Pandata Tech scientist on the importance of Arabic data in the Future built around Artificial intelligence
Nowadays the text we write is being processed by natural language processing models everywhere online. Whether it’s a social media platform like Twitter or Instagram, search engine, customer service chatbots or any other online service, text is being processed everywhere to train language models so that they could understand the user’s text more accurately and improve their experience.

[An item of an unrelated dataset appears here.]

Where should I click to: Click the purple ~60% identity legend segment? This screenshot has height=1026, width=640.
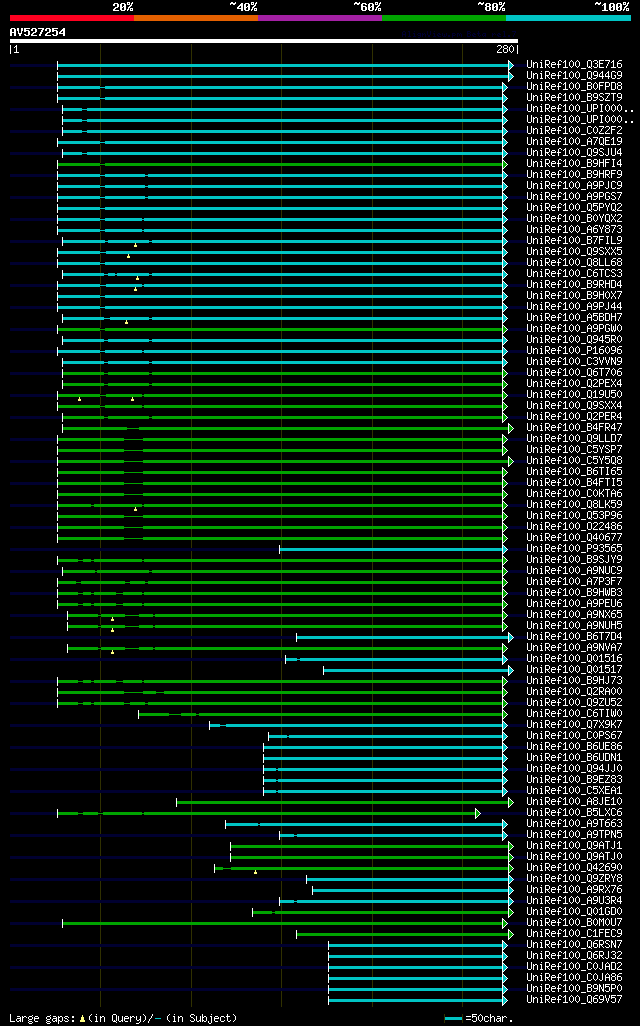320,18

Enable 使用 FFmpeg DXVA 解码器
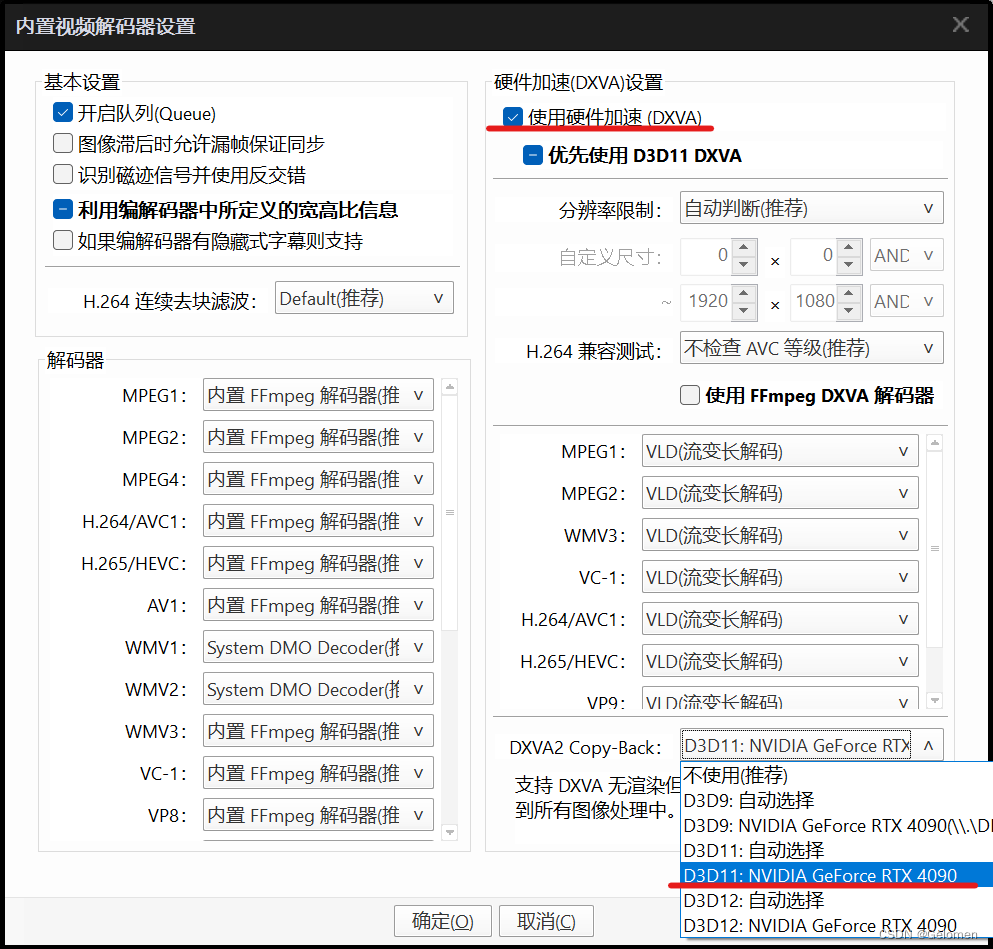[x=690, y=395]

Some common examples of how these models are working:
When you interact with the search engine, the model behind interprets words and phrases to understand the query then results that are relevant to your query are returned. Online retailers use NLP algorithms to determine which products are most likely to be of interest-based on the conversations people are having on social media platforms like Twitter or Instagram. Recommendation systems recommend books, movies, articles or any other thing based on what we read or what we write in comments and review.
The Arab world is a growing market. It is home to some of the fastest-growing economies in the world. And as the economies grow, so too does demand for services and products that cater to them – including those reliant on accurate Arabic NLP capabilities.
Hassan Ghalib who is a Lead Data Scientist at Pandata Tech, a company focused on solving challenging problems and developing high-value-added solutions based on Big Data, Natural Language Processing (NLP), and Machine Learning, shared his thoughts about the challenges in Arabic NLP.
“In the world of AI and machine learning data, the OIL. Good Performing models are trained on datasets that are huge in size and diverse in nature so that they cover all the aspects and richness of a language. Many novel architectures for language models such as The Transformer are only able to produce good metrics if they are trained on the right dataset. Because data quality along with quantity are the main driver of model performance,” he said.
An accurate language model is one that is trained on unbiased datasets and is aware of the diversity and complexity of multiple dialects, vocabulary and grammar rules. Otherwise, if a language model is trained on dataset that lacks representation of certain Arab region its performance could be biased and could offend the cultural values and sentiments of people. For example, a model that predicts whether someone is likely to default on a loan could inadvertently discriminate against people from certain regions or religions if it’s trained on data that reflects only one perspective.
“If we talk about Arabic language, there are some challenges in Arabic NLP due to large number of dialects spoken throughout the Arab world where each dialect has its own unique vocabulary and grammar rules and insufficient datasets. The Arabic NLP models trained on such insufficient datasets result in being biased. If we look at state of the art language model available for other languages, the top of the list is GPT3, trained on hundreds of billions of tokens/words with the size of training dataset around 45 Terra bytes. have that much datasets for Arabic which are truly representative of all dialects spoken in different Arab regions then producing a GPT3 for the Arab world is not too far away,” Ghalib added.
In this technological world machines are also learning just like humans, so the more data we give to the machines the more aware and accurate they will be. Qatar can avail this opportunity to produce massive datasets which can be harnessed to build top-notch Arabic NLP models. Doing this will not only preserve the language and values of Qatar in the future tech world but also, they will be pioneers in the region to reach such milestone.